$$y'' + 3y'+2y = \delta(t)$$
$r^2+3r+2=0 \implies r = -1,-2$
so homogeneous solution is $ y_h(t) = C_1e^{-t} + C_2e^{-2t} $
I'm really not sure how to find a particular solution here.
I feel we have to make use of $\int\limits_{-\infty}^{+\infty} \delta(t)\, dt = u(t)$, but I'm a bit stuck... I don't see how to change the given equation into a one involving $\int\delta\,dt$. Help appreciated..
EDIT : $\delta(t)$ is the dirac delta function
I suppose you want to solve it with the green's method:
Let $$L(D)=D^2+3D+2$$ so your equation is $$L(D)y=\cos(at)$$ And you want to find the green function: $$L(D)G(t-\tau)=\delta(t-\tau)$$ Let $$C(\omega)=\frac{1}{L(i \omega)}$$ then your green function is: $$G(t-\tau)=\int_{-\infty}^{\infty} \mathrm{d} \omega \frac{C(\omega)}{2 \pi} e^{i \omega (t-\tau)}$$ $$G(t-\tau)=\int_{-\infty}^{\infty} \mathrm{d} \omega \frac{1}{2 \pi(-\omega^2+3i\omega+2)} e^{i \omega (t-\tau)}$$ I think you can calculate this integral with Residue's theorem. After that, the solution will be: $$y(t)=\int_{-\infty}^{\infty}\mathrm{d} \tau \cos(a \tau) G(t-\tau)$$
Edit:
Calculating the green's function:
Let's take a look at the numerator. If we let $\omega=a+bi$, then we have that $e^{i \omega (t-\tau)}=e^{i(a+bi)(t-\tau)}=e^{ia(t-\tau)}e^{-b(t-\tau)}$. We have 2 cases: $t-\tau>0$ and $t-\tau<0$. If $t-\tau>0$, then we will need the enclosing circle to be in the upper half, and if $t-\tau<0$, then in the lower half.

Data provided:

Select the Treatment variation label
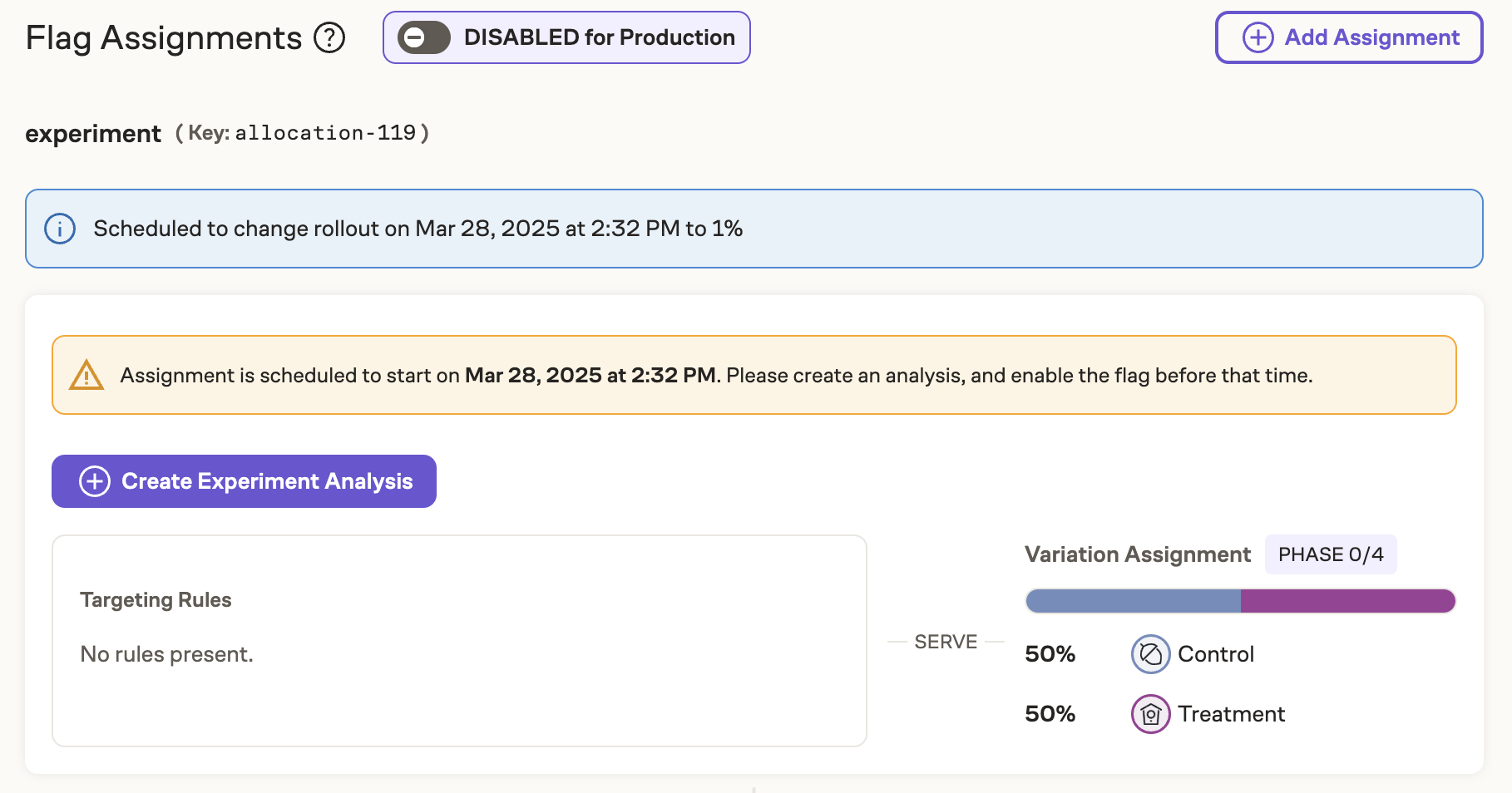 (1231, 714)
--
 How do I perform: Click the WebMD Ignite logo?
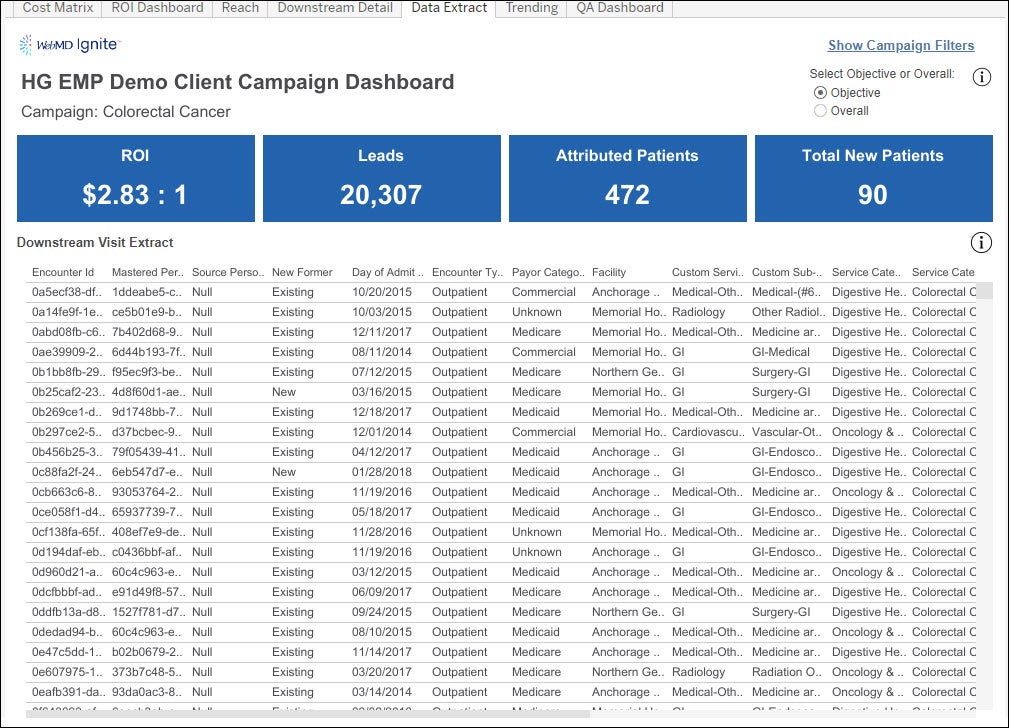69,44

Job 1: According to the thread, which theorem does the reply suggest for calculating the integral that gives the Green's function?
Job 2: Reproduce word for word the stretch of the thread from "I feel we have" through "involving $\int\delta\,dt$. Help appreciated..".

Full output 1: Residue's theorem.

Full output 2:
I feel we have to make use of $\int\limits_{-\infty}^{+\infty} \delta(t)\, dt = u(t)$, but I'm a bit stuck... I don't see how to change the given equation into a one involving $\int\delta\,dt$. Help appreciated..